--- start SUPPLIED TEXT ---

The ban not only has the support of secularists. Many christians and the Union of Jewish Students (France has the largest Jewish population in Europe) support it. Nor is the muslim world entirely united in its opposition to the ban. Sheik Mohammed Sayyed Tantawi, the grand mufti of the Al Azhar mosque in Cairo and a leading expert on sunni islam, has stated that, while muslim women have a religious obligation to wear the hijab, this applies only in muslim countries; and women who obey French law need not fear divine retribution.

A number of French women of muslim origin have signed a statement supporting the ban and defending the right of 1.7 million muslim French women not to wear the hijab. These include Loubna Meliane, a spokesperson for SOS Racisme; Fadela Amra, a leader of Ni Putes Ni Soumises; the actress Isabelle Adjani; and Chahdott Djavann, author of A bas le voile (Down with the veil).

They argue that the hijab condemns women to intolerable discrimination which denies them freedom and dignity. They demand that Chirac unreservedly supports secularism and equality between the sexes.

The hijab is clearly a symbol of oppression based on the absurd idea that the sight of female hair would lead men into the type of temptation allegedly suffered by the biblical Adam. This supposed temptation has served as the excuse for the oppression of women in all the religions of the book. The skullcap and the cross are also symbols of oppression. The skullcap symbolises the oppression of the Hebrews by the Levite priesthood of Judea. The tribe of Levi got to be priests for slaughtering the worshippers of the golden calf after Moses got back from receiving the law from Yahweh on Mount Horeb. The cross was a Roman instrument of execution on which Yeshua bar Yosif, if he ever existed, was done to death. The only educational value they have is as means to teach people the oppressive nature of religion.

--- end SUPPLIED TEXT ---
--- start DATASET CONTENT ---

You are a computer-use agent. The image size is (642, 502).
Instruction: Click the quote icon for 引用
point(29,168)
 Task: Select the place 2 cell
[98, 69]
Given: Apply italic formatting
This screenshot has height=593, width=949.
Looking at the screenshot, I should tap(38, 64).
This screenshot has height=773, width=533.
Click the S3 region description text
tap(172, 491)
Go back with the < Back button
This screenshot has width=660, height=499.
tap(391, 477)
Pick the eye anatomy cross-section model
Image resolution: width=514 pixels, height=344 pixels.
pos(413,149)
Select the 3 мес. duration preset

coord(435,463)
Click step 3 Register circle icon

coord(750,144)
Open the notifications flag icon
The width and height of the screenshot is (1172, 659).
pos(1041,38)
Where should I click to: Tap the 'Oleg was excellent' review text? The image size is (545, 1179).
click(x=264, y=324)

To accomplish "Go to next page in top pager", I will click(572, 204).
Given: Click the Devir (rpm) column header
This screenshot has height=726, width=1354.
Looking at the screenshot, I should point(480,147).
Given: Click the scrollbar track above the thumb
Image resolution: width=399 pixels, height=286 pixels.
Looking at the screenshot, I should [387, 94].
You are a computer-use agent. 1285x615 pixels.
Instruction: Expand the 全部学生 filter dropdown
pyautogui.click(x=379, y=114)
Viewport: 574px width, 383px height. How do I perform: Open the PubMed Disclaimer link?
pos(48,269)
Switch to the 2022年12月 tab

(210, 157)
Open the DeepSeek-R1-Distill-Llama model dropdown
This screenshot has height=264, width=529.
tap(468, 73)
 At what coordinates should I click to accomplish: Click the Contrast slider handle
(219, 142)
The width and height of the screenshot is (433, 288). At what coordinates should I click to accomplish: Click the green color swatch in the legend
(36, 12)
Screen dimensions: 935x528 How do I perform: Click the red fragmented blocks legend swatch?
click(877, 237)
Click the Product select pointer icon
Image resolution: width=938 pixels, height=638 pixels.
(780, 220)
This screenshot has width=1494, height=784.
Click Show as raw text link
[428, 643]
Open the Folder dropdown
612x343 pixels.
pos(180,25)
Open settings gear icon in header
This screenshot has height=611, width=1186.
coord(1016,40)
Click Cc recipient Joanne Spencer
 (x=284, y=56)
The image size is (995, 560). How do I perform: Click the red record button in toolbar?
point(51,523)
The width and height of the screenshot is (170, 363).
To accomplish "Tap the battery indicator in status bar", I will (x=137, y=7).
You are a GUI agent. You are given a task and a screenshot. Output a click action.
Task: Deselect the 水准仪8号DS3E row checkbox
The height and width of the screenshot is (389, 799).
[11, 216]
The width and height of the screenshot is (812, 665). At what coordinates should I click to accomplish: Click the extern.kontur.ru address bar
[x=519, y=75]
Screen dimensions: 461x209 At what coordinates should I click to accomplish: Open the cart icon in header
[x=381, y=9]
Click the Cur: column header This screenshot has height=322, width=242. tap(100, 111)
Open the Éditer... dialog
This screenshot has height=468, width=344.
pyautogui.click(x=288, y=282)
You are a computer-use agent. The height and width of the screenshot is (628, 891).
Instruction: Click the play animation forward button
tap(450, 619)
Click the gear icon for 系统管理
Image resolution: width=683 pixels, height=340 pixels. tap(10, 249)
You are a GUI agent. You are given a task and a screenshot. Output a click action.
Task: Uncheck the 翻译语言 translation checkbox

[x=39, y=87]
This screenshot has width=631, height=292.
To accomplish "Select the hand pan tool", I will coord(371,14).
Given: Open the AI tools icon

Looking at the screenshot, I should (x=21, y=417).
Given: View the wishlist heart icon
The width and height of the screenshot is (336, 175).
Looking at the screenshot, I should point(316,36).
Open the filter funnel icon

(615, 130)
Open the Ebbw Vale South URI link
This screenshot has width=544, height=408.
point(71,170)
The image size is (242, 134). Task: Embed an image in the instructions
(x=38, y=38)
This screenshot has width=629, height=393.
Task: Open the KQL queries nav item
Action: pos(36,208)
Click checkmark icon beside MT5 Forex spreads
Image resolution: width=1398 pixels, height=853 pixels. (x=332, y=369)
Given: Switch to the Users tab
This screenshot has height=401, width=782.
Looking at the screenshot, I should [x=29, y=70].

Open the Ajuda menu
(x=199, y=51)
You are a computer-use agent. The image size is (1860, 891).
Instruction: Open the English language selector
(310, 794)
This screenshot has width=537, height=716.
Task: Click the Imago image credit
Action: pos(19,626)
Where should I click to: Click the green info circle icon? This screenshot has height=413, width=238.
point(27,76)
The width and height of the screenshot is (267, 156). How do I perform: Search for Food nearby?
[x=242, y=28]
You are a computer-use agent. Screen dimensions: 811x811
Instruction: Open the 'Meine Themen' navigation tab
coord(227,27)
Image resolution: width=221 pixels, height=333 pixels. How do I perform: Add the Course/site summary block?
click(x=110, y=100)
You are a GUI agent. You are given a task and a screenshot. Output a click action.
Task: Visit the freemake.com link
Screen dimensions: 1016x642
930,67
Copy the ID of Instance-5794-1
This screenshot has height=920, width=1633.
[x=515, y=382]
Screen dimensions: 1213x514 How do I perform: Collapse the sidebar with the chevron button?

--- end DATASET CONTENT ---

■ **WRITTEN PROBLEM A**:
In the passage on France's hijab ban, how many muslim French women does the signed statement defend the right of not to wear the hijab?
■ **WRITTEN PROBLEM B**:
Reproduce the portion of the hijab-ban passage that begins with the words "They argue that" and ends with "between the sexes.".

■ **FULL ANSWER A**:
1.7 million

■ **FULL ANSWER B**:
They argue that the hijab condemns women to intolerable discrimination which denies them freedom and dignity. They demand that Chirac unreservedly supports secularism and equality between the sexes.